ACTIVITY: Print out all the records, word for word.

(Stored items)
····················
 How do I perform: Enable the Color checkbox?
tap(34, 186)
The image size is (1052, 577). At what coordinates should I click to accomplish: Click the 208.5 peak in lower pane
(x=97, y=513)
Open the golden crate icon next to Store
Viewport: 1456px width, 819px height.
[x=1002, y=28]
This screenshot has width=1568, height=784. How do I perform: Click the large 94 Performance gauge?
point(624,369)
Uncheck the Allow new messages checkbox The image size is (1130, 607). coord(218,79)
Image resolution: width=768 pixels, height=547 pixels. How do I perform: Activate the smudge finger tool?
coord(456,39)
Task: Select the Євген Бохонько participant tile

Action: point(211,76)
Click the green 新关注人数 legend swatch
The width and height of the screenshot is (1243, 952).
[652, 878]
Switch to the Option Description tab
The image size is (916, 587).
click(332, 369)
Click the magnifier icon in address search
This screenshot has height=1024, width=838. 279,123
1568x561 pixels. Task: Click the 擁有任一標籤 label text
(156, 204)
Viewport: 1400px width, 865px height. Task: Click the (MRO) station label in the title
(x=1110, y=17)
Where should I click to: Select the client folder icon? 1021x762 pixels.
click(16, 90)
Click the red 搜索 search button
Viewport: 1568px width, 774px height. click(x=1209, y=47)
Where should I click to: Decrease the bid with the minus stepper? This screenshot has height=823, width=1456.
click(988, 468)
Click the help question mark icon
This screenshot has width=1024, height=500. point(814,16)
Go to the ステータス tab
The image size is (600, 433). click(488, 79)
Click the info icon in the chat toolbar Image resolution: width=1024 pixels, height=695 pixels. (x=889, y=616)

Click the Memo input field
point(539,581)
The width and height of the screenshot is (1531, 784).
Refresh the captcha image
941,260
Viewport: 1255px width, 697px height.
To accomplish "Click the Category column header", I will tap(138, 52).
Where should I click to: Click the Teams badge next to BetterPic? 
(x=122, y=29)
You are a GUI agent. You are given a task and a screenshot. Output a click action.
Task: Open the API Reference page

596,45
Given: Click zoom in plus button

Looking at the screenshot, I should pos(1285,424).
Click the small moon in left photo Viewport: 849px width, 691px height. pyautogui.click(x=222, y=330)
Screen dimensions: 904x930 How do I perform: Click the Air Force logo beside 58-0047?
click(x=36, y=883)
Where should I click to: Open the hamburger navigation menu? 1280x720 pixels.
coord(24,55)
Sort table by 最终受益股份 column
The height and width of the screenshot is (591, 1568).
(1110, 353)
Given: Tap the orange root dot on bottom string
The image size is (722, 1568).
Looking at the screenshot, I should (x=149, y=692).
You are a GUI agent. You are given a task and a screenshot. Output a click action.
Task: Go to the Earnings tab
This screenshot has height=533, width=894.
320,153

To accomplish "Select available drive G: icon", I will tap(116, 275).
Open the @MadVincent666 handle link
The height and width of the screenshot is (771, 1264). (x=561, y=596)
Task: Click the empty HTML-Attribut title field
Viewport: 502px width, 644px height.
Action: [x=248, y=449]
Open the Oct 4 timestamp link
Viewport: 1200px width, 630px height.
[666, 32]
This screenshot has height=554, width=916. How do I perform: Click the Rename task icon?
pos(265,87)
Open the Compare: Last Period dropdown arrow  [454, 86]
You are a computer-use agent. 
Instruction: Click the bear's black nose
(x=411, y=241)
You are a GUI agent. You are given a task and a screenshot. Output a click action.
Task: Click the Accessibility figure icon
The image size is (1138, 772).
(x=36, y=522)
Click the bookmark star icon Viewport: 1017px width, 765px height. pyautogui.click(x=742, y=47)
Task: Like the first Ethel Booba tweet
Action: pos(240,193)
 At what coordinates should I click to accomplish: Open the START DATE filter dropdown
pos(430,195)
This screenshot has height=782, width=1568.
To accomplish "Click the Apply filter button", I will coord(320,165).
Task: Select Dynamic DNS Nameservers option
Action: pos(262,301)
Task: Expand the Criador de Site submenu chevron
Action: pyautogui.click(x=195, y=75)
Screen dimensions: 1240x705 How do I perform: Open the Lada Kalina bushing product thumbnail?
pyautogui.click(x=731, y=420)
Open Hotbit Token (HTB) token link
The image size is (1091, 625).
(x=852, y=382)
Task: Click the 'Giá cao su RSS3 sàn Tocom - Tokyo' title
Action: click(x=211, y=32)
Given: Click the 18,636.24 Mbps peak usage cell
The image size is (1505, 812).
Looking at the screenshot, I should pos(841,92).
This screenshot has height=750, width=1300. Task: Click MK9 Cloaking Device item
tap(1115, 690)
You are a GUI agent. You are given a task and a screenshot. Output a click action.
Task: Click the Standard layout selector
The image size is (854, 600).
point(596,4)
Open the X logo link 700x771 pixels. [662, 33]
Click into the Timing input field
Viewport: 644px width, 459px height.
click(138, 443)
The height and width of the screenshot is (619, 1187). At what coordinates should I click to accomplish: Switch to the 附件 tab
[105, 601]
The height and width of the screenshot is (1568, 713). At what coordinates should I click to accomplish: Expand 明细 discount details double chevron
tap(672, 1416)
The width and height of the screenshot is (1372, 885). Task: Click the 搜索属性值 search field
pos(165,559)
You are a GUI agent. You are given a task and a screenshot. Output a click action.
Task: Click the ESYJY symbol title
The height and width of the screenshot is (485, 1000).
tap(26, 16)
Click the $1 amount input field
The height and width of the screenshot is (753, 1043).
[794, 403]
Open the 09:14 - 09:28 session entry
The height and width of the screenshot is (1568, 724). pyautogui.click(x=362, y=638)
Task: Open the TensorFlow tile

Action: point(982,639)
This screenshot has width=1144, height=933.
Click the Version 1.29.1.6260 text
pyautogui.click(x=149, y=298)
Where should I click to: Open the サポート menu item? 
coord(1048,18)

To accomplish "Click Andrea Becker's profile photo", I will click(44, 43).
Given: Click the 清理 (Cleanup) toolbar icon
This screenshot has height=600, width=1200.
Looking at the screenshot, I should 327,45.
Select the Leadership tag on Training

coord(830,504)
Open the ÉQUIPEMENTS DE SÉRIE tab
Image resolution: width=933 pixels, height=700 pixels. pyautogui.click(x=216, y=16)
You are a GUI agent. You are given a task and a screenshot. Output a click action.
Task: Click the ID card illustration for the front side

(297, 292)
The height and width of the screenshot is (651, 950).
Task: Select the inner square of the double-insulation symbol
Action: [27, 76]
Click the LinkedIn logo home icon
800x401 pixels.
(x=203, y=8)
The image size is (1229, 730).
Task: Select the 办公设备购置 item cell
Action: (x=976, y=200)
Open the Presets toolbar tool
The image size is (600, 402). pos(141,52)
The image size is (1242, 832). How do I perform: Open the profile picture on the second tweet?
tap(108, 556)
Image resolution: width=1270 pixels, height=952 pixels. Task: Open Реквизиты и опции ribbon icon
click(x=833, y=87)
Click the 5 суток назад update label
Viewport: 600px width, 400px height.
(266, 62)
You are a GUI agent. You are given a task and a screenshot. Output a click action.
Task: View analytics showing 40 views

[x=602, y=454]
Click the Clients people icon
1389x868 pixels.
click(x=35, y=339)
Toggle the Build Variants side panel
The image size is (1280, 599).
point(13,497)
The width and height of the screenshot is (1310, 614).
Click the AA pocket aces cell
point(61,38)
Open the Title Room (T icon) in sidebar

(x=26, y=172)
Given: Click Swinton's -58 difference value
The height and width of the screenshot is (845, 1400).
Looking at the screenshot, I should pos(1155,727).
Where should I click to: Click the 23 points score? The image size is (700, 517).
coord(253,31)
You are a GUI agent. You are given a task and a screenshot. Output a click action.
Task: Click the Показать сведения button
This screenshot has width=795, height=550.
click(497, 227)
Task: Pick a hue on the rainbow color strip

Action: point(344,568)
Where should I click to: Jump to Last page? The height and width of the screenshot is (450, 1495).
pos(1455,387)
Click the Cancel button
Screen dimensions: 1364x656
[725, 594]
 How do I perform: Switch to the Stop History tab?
····················
THE ANSWER:
 How do I perform: Enable the Color checkbox?
tap(34, 186)
The image size is (1052, 577). At what coordinates should I click to accomplish: Click the 208.5 peak in lower pane
(x=97, y=513)
Open the golden crate icon next to Store
Viewport: 1456px width, 819px height.
[x=1002, y=28]
This screenshot has width=1568, height=784. How do I perform: Click the large 94 Performance gauge?
point(624,369)
Uncheck the Allow new messages checkbox The image size is (1130, 607). coord(218,79)
Image resolution: width=768 pixels, height=547 pixels. How do I perform: Activate the smudge finger tool?
coord(456,39)
Task: Select the Євген Бохонько participant tile

Action: point(211,76)
Click the green 新关注人数 legend swatch
The width and height of the screenshot is (1243, 952).
[652, 878]
Switch to the Option Description tab
The image size is (916, 587).
click(332, 369)
Click the magnifier icon in address search
This screenshot has height=1024, width=838. 279,123
1568x561 pixels. Task: Click the 擁有任一標籤 label text
(156, 204)
Viewport: 1400px width, 865px height. Task: Click the (MRO) station label in the title
(x=1110, y=17)
Where should I click to: Select the client folder icon? 1021x762 pixels.
click(16, 90)
Click the red 搜索 search button
Viewport: 1568px width, 774px height. click(x=1209, y=47)
Where should I click to: Decrease the bid with the minus stepper? This screenshot has height=823, width=1456.
click(988, 468)
Click the help question mark icon
This screenshot has width=1024, height=500. point(814,16)
Go to the ステータス tab
The image size is (600, 433). click(488, 79)
Click the info icon in the chat toolbar Image resolution: width=1024 pixels, height=695 pixels. (x=889, y=616)

Click the Memo input field
point(539,581)
The width and height of the screenshot is (1531, 784).
Refresh the captcha image
941,260
Viewport: 1255px width, 697px height.
To accomplish "Click the Category column header", I will tap(138, 52).
Where should I click to: Click the Teams badge next to BetterPic? 
(x=122, y=29)
You are a GUI agent. You are given a task and a screenshot. Output a click action.
Task: Open the API Reference page

596,45
Given: Click zoom in plus button

Looking at the screenshot, I should pos(1285,424).
Click the small moon in left photo Viewport: 849px width, 691px height. pyautogui.click(x=222, y=330)
Screen dimensions: 904x930 How do I perform: Click the Air Force logo beside 58-0047?
click(x=36, y=883)
Where should I click to: Open the hamburger navigation menu? 1280x720 pixels.
coord(24,55)
Sort table by 最终受益股份 column
The height and width of the screenshot is (591, 1568).
(1110, 353)
Given: Tap the orange root dot on bottom string
The image size is (722, 1568).
Looking at the screenshot, I should (x=149, y=692).
You are a GUI agent. You are given a task and a screenshot. Output a click action.
Task: Go to the Earnings tab
This screenshot has height=533, width=894.
320,153

To accomplish "Select available drive G: icon", I will tap(116, 275).
Open the @MadVincent666 handle link
The height and width of the screenshot is (771, 1264). (x=561, y=596)
Task: Click the empty HTML-Attribut title field
Viewport: 502px width, 644px height.
Action: [x=248, y=449]
Open the Oct 4 timestamp link
Viewport: 1200px width, 630px height.
[666, 32]
This screenshot has height=554, width=916. How do I perform: Click the Rename task icon?
pos(265,87)
Open the Compare: Last Period dropdown arrow  [454, 86]
You are a computer-use agent. 
Instruction: Click the bear's black nose
(x=411, y=241)
You are a GUI agent. You are given a task and a screenshot. Output a click action.
Task: Click the Accessibility figure icon
The image size is (1138, 772).
(x=36, y=522)
Click the bookmark star icon Viewport: 1017px width, 765px height. pyautogui.click(x=742, y=47)
Task: Like the first Ethel Booba tweet
Action: pos(240,193)
 At what coordinates should I click to accomplish: Open the START DATE filter dropdown
pos(430,195)
This screenshot has height=782, width=1568.
To accomplish "Click the Apply filter button", I will coord(320,165).
Task: Select Dynamic DNS Nameservers option
Action: pos(262,301)
Task: Expand the Criador de Site submenu chevron
Action: pyautogui.click(x=195, y=75)
Screen dimensions: 1240x705 How do I perform: Open the Lada Kalina bushing product thumbnail?
pyautogui.click(x=731, y=420)
Open Hotbit Token (HTB) token link
The image size is (1091, 625).
(x=852, y=382)
Task: Click the 'Giá cao su RSS3 sàn Tocom - Tokyo' title
Action: click(x=211, y=32)
Given: Click the 18,636.24 Mbps peak usage cell
The image size is (1505, 812).
Looking at the screenshot, I should pos(841,92).
This screenshot has height=750, width=1300. Task: Click MK9 Cloaking Device item
tap(1115, 690)
You are a GUI agent. You are given a task and a screenshot. Output a click action.
Task: Click the Standard layout selector
The image size is (854, 600).
point(596,4)
Open the X logo link 700x771 pixels. [662, 33]
Click into the Timing input field
Viewport: 644px width, 459px height.
click(138, 443)
The height and width of the screenshot is (619, 1187). At what coordinates should I click to accomplish: Switch to the 附件 tab
[105, 601]
The height and width of the screenshot is (1568, 713). At what coordinates should I click to accomplish: Expand 明细 discount details double chevron
tap(672, 1416)
The width and height of the screenshot is (1372, 885). Task: Click the 搜索属性值 search field
pos(165,559)
You are a GUI agent. You are given a task and a screenshot. Output a click action.
Task: Click the ESYJY symbol title
The height and width of the screenshot is (485, 1000).
tap(26, 16)
Click the $1 amount input field
The height and width of the screenshot is (753, 1043).
[794, 403]
Open the 09:14 - 09:28 session entry
The height and width of the screenshot is (1568, 724). pyautogui.click(x=362, y=638)
Task: Open the TensorFlow tile

Action: point(982,639)
This screenshot has width=1144, height=933.
Click the Version 1.29.1.6260 text
pyautogui.click(x=149, y=298)
Where should I click to: Open the サポート menu item? 
coord(1048,18)

To accomplish "Click Andrea Becker's profile photo", I will click(44, 43).
Given: Click the 清理 (Cleanup) toolbar icon
This screenshot has height=600, width=1200.
Looking at the screenshot, I should 327,45.
Select the Leadership tag on Training

coord(830,504)
Open the ÉQUIPEMENTS DE SÉRIE tab
Image resolution: width=933 pixels, height=700 pixels. pyautogui.click(x=216, y=16)
You are a GUI agent. You are given a task and a screenshot. Output a click action.
Task: Click the ID card illustration for the front side

(297, 292)
The height and width of the screenshot is (651, 950).
Task: Select the inner square of the double-insulation symbol
Action: [27, 76]
Click the LinkedIn logo home icon
800x401 pixels.
(x=203, y=8)
The image size is (1229, 730).
Task: Select the 办公设备购置 item cell
Action: (x=976, y=200)
Open the Presets toolbar tool
The image size is (600, 402). pos(141,52)
The image size is (1242, 832). How do I perform: Open the profile picture on the second tweet?
tap(108, 556)
Image resolution: width=1270 pixels, height=952 pixels. Task: Open Реквизиты и опции ribbon icon
click(x=833, y=87)
Click the 5 суток назад update label
Viewport: 600px width, 400px height.
(266, 62)
You are a GUI agent. You are given a task and a screenshot. Output a click action.
Task: View analytics showing 40 views

[x=602, y=454]
Click the Clients people icon
1389x868 pixels.
click(x=35, y=339)
Toggle the Build Variants side panel
The image size is (1280, 599).
point(13,497)
The width and height of the screenshot is (1310, 614).
Click the AA pocket aces cell
point(61,38)
Open the Title Room (T icon) in sidebar

(x=26, y=172)
Given: Click Swinton's -58 difference value
The height and width of the screenshot is (845, 1400).
Looking at the screenshot, I should pos(1155,727).
Where should I click to: Click the 23 points score? The image size is (700, 517).
coord(253,31)
You are a GUI agent. You are given a task and a screenshot. Output a click action.
Task: Click the Показать сведения button
This screenshot has width=795, height=550.
click(497, 227)
Task: Pick a hue on the rainbow color strip

Action: point(344,568)
Where should I click to: Jump to Last page? The height and width of the screenshot is (450, 1495).
pos(1455,387)
Click the Cancel button
Screen dimensions: 1364x656
[725, 594]
 How do I perform: Switch to the Stop History tab?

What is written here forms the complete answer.